Copy out each line below that contains the word "Viewport".

> Input rows:
--- BEGIN ---

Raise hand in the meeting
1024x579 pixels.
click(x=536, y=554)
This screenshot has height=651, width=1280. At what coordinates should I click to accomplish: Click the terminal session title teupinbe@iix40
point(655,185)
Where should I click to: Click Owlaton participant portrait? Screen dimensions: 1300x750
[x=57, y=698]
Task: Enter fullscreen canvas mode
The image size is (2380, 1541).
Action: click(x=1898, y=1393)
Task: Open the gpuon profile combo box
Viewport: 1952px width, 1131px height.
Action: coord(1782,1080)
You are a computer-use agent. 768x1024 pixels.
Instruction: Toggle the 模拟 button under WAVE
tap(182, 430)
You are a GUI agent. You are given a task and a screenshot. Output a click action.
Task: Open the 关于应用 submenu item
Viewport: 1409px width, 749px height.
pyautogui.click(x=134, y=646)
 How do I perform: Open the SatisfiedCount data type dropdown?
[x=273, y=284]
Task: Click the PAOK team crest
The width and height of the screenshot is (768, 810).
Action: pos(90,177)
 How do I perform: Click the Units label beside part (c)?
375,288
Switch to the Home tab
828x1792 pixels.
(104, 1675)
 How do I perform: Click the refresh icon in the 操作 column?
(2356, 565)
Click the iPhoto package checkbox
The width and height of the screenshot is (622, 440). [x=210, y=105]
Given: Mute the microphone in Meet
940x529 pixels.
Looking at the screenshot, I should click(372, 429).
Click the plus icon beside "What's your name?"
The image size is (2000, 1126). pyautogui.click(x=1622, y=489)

--- END ---

> Solved problem:
Viewport: 1952px width, 1131px height.
Viewport: 1409px width, 749px height.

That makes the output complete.